Objective: To use Google Insight Search (Google IS) for outbreak prediction in dengue fever and H1N1 influenza in Taiwan
Methods: We use Taiwan CDC’s case reporting system as our reference data to test the hypothesis that Google IS data can be a predictive tool for future outbreaks. Pearson correlation and simple linear regression were used for analysis.
Results: Our results showed that Google IS search volume and search perspective of dengue fever (2006: r=0.96, r2=0.91; 2007 r=0.90, r2=0.80; 2008 r=0.85, r2=0.72) and H1N1 influenza (2009: r=0.79 , r2=0.63; Taipei City: r=0.77; Taichung City: r=0.71 ) have significant correlations between the Google Insight Search perspective and Taiwan CDC reporting data.
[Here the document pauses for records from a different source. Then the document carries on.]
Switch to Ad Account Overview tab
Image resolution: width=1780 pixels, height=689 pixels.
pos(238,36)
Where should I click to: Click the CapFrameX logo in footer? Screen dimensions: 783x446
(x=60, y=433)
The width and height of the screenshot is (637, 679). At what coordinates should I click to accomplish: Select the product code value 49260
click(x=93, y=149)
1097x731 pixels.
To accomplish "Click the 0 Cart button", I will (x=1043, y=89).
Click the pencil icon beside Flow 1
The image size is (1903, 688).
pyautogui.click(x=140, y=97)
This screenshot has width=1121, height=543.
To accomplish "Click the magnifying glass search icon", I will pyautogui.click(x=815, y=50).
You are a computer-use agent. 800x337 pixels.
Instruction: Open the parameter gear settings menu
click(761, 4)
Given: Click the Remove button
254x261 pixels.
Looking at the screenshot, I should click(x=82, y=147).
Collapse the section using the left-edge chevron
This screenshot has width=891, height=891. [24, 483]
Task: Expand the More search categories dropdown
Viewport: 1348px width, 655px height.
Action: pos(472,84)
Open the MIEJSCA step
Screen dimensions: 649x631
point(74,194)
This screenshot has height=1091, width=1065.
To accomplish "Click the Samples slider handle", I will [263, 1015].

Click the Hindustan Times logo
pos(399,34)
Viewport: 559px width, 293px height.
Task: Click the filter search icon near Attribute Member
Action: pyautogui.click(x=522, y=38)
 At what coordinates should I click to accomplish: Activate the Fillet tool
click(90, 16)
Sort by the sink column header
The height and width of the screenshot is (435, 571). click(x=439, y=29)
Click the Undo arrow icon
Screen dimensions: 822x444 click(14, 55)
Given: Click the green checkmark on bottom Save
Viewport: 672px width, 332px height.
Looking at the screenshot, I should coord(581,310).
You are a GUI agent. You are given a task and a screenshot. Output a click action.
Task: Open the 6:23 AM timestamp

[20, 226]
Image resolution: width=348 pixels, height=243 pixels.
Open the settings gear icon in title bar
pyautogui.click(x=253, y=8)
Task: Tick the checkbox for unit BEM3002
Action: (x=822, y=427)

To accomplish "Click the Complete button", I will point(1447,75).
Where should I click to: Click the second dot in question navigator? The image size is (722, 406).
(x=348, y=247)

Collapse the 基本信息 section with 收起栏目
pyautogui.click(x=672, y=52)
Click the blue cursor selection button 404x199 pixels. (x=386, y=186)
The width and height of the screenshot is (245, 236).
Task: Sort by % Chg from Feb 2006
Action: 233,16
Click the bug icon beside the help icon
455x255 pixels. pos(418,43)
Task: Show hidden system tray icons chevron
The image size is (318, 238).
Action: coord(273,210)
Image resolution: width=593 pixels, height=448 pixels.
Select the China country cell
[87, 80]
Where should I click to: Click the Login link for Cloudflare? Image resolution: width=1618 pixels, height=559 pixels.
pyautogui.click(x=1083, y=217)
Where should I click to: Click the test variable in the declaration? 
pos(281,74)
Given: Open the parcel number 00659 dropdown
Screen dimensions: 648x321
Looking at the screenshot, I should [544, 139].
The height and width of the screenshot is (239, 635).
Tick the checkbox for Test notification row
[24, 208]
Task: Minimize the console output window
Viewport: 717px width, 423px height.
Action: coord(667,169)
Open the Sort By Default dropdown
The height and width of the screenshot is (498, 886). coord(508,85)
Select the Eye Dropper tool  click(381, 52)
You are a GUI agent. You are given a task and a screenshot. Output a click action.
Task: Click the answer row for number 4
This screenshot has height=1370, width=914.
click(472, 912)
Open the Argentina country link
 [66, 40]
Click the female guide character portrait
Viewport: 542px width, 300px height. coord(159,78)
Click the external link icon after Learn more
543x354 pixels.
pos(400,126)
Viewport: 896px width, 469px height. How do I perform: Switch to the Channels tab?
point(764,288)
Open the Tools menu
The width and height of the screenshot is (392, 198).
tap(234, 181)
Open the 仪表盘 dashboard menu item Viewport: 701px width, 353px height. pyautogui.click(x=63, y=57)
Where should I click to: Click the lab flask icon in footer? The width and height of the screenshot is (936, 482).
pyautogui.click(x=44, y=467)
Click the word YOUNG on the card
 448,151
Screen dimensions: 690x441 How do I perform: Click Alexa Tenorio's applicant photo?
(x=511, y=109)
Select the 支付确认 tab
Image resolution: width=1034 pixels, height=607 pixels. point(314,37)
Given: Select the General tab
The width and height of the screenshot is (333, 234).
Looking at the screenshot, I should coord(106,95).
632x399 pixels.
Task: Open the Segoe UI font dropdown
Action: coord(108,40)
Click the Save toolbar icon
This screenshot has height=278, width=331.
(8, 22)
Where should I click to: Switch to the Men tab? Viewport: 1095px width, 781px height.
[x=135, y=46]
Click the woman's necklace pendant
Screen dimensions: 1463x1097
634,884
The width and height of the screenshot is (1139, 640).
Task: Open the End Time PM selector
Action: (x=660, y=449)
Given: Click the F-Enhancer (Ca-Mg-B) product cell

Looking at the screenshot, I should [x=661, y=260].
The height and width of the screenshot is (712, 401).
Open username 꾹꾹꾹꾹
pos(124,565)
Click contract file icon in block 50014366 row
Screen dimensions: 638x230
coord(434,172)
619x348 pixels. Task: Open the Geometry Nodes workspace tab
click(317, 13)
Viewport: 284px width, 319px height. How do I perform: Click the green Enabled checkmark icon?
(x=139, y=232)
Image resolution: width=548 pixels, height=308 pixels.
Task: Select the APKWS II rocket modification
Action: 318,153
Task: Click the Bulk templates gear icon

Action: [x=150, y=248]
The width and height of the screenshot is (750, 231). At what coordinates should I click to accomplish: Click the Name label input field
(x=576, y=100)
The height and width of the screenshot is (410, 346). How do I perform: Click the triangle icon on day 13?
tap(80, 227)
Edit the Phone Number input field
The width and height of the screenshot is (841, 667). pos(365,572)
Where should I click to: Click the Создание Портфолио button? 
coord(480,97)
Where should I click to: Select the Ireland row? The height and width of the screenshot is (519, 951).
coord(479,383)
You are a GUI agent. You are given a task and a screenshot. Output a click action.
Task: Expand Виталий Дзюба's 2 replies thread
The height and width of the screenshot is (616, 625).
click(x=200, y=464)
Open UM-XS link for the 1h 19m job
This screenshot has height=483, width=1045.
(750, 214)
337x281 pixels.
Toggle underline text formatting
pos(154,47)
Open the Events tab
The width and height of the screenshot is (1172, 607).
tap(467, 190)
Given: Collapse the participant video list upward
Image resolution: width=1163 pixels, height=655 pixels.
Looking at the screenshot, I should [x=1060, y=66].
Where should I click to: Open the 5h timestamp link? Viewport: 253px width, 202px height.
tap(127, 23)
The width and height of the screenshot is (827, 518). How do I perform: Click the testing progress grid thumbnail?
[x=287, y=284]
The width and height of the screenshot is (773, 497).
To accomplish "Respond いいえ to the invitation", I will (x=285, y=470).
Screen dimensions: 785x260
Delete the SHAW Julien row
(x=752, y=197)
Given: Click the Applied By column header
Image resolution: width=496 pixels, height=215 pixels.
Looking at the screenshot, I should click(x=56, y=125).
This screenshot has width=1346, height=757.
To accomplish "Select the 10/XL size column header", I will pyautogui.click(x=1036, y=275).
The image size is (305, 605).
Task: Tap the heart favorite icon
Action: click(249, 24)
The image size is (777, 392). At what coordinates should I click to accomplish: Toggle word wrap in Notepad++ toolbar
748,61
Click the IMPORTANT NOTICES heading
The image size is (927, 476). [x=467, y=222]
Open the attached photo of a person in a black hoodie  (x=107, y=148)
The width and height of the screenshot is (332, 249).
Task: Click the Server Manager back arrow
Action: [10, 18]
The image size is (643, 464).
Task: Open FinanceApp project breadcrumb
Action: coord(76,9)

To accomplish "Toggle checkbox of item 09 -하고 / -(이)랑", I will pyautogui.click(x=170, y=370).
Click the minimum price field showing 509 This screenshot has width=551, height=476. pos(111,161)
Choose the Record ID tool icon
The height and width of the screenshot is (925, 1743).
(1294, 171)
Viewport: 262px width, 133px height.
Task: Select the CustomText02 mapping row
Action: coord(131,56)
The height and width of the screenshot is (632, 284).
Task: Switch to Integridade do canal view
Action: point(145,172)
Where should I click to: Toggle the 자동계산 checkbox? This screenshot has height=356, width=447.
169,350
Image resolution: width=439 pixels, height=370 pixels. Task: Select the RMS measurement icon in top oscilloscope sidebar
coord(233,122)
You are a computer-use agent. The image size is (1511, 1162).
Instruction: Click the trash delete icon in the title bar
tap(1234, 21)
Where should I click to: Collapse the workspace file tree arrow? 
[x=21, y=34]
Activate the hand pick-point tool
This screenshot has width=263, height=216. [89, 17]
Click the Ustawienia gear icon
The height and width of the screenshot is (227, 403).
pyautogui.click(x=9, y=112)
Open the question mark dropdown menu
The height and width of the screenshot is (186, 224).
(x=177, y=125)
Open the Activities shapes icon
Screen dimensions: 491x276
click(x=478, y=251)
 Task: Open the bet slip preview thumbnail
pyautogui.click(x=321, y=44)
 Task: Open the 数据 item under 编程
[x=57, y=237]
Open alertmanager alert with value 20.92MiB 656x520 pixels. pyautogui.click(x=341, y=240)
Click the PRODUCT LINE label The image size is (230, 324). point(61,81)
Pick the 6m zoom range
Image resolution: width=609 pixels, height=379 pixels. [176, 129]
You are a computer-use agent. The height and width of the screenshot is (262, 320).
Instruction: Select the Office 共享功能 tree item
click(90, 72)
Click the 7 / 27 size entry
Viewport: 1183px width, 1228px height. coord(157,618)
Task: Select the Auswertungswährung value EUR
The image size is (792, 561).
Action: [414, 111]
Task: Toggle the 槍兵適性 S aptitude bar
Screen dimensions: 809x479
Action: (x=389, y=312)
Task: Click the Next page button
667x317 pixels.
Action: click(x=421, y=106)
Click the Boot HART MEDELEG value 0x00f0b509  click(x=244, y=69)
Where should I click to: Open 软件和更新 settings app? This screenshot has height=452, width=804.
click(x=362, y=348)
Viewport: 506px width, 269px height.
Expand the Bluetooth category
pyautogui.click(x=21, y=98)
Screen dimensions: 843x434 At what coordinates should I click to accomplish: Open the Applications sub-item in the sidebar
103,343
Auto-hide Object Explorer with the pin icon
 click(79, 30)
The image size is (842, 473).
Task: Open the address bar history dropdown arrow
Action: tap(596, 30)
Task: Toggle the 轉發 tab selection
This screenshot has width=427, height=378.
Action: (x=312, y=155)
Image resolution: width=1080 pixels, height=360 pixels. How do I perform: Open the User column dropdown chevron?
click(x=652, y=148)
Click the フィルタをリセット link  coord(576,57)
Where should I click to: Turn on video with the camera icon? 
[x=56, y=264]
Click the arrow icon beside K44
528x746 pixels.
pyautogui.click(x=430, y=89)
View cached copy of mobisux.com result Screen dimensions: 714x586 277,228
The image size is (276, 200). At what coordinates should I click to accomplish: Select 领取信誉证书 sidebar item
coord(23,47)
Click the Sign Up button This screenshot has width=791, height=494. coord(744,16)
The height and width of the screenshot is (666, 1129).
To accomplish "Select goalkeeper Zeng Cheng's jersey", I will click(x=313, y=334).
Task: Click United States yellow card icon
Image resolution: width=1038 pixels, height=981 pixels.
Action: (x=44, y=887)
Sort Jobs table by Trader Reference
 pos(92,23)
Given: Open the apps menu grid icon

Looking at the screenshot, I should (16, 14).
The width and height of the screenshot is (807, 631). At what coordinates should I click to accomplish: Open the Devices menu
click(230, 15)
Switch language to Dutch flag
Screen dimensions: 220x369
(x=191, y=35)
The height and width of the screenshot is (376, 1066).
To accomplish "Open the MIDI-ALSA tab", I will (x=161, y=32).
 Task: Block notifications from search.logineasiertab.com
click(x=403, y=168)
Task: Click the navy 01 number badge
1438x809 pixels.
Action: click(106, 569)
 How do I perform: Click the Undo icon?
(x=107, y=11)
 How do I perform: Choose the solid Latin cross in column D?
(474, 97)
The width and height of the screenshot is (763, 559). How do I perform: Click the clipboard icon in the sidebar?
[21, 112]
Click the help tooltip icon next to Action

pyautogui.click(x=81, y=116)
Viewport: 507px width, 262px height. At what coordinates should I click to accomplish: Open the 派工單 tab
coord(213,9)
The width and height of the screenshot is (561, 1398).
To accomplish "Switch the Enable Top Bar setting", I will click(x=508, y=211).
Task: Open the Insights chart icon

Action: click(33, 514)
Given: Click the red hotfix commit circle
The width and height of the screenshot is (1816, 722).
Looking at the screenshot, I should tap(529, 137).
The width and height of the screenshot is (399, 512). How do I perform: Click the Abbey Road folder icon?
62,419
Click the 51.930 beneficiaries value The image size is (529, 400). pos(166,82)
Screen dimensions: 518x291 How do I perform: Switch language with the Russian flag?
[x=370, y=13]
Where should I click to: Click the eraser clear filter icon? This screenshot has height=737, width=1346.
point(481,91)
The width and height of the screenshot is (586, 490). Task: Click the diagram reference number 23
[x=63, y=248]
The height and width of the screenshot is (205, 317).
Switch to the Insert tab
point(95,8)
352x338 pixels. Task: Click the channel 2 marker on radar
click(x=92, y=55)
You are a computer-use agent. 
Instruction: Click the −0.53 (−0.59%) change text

Conclusions: The results of this study can be used to monitor Google search perspective in real time for prediction of disease outbreak of dengue fever and H1N1 influenza, and to understand what the most people concerned about in public health and epidemiology. It should be noted that the internet accessibility could affect the correlation of the prediction. Since Taiwan CDC has emphasized its public health education advocacy network in information age, we recommend this application to be experimented by the government health authorities for infectious diseases perspective as an early warning system for other epidemics. More correlation analysis is needed to build a robust prediction system.